Michael C. Famiglietti, Marietta, for appellant. Lloyd B. Hedrick, Jr., Gray, Hedrick & Edenfield, Atlanta, for appellee.

This is a slip and fall case in which the trial court granted summary judgment to the property owner.   Because there is no evidence that the property owner had knowledge of the alleged defect superior to that of the tenant, we affirm the summary judgment ruling.

For over five years, Mark Jessop rented a basement apartment owned by Carmichael Management, Inc.   Jessop also worked for a maintenance crew on the premises.   On May 3, 2002, after working at another job, Jessop drank two beers and then returned to his apartment.   He went down the concrete steps leading to the lone entrance to the apartment and then slipped on a wooden step inside the door.   Jessop sued Carmichael, claiming the stairway was unsafe and that Carmichael had failed to repair the stairs.

Jessop and a friend of his who is in the construction business testified by deposition that the wooden step was uneven and had algae on it.   Jessop further testified that he had previously notified Carmichael that the awning over the steps was in poor shape.   But he also testified that he had never notified Carmichael that there was a problem with any of the steps, including the one upon which he slipped.
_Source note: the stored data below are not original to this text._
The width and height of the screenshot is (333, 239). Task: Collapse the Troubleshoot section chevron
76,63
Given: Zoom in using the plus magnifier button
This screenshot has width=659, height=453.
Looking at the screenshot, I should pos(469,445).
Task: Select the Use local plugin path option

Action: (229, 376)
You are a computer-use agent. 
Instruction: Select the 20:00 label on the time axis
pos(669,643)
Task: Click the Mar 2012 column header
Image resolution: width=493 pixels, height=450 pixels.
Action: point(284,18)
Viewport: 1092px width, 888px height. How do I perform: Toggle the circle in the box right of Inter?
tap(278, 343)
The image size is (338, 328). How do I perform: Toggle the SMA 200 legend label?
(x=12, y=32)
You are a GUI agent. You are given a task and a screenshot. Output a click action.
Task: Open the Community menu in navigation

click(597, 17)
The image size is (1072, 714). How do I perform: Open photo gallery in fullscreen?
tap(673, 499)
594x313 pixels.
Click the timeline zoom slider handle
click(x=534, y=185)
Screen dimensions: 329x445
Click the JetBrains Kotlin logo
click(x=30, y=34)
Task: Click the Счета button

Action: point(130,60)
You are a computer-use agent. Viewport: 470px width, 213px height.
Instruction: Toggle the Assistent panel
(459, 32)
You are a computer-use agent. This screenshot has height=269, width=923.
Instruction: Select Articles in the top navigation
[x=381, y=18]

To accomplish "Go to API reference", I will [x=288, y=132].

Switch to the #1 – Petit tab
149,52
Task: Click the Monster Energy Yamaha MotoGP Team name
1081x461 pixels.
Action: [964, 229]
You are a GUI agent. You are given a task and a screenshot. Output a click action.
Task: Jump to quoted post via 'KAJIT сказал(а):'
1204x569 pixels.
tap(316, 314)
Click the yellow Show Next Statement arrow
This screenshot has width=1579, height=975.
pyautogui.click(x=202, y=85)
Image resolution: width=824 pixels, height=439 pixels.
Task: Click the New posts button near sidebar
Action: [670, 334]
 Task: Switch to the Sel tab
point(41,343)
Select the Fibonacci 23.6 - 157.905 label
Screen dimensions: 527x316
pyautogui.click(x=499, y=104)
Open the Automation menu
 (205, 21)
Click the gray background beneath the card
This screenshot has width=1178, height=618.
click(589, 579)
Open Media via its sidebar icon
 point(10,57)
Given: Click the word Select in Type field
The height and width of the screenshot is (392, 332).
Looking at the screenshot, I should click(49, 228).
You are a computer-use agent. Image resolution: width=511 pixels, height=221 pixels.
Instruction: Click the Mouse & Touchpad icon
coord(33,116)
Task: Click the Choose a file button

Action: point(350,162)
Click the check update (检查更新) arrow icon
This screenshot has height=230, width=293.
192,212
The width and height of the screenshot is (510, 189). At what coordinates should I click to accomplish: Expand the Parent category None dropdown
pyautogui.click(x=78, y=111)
Carmichael moved for summary judgment on the basis that it is an out-of-possession landlord which did not have superior knowledge of the allegedly defective wooden step.   The trial court granted the motion.   Jessop appeals from the grant of summary judgment to Carmichael.

 The basis for a landlord's liability for failing to keep premises safe is the landlord's superior knowledge of the hazard or defective condition.1  Generally, if a tenant has equal knowledge of a hazardous condition and continues to use the dangerous area, the landlord will not be liable for any injury.2  In this case, given that Jessop had traversed the allegedly dangerous step thousands of times over the more than five years he had lived in the apartment and that he had not once informed Carmichael about the alleged defect, there is no evidence of superior knowledge on the part of Carmichael.3

 Despite Carmichael's lack of superior knowledge of the purported hazard, Jessop argues that Carmichael is still liable under the “necessity rule” because the doorway where he fell is the only entrance to the apartment.   Under that rule, where a tenant must traverse a known hazard to enter his home, his equal knowledge of the danger does not excuse the landlord from liability for failure to repair.4  But there is no evidence in the record before us that the alleged hazard was known to Carmichael.   On the contrary, Jessop admits that he never notified Carmichael about the purportedly dangerous step.5

 A landlord has no duty to inspect premises while a tenant is in possession, and if the premises fall into disrepair it is the tenant's duty to notify the landlord.6  Jessop did not meet this duty, and there is no other evidence that Carmichael had any knowledge of the allegedly dangerous step.7  Absent some evidence of the hazard being known by Carmichael, the necessity rule does not apply.   Since the record plainly demonstrates that Jessop knew about the allegedly hazardous step after having successfully negotiated it many times,8 and there is no evidence that Carmichael had knowledge superior to that of Jessop, the trial court correctly granted summary judgment in favor of Carmichael.9

Judgment affirmed.


1.   Carey v. Bradford, 218 Ga.App. 325, 325-326(2), 461 S.E.2d 290 (1995).

2.   Id.

3.   See Flores v. Strickland, 259 Ga.App. 335, 337(1), 577 S.E.2d 41 (2003).

4.   Id. at 337-338(2), 577 S.E.2d 41.

5.   Johnson v. Fowler Elec. Co., 157 Ga.App. 319(1), 277 S.E.2d 312 (1981) (directed verdict affirmed where no evidence that apartment complex owner had any notice of defective electrical wiring).

6.   Dyer v. Wight, 163 Ga.App. 63, 64, 293 S.E.2d 723 (1982).

7.   Compare Carey, supra (tenants repeatedly requested that defective stairway lights be replaced).

8.   Yon v. Shimeall, 257 Ga.App. 845, 847-848(1), 572 S.E.2d 694 (2002).

9.   See Hart v. Brasstown View Estates, 234 Ga.App. 389, 391, 506 S.E.2d 896 (1998) (physical precedent only).

JOHNSON, Presiding Judge.

RUFFIN, C.J., and BARNES, J., concur.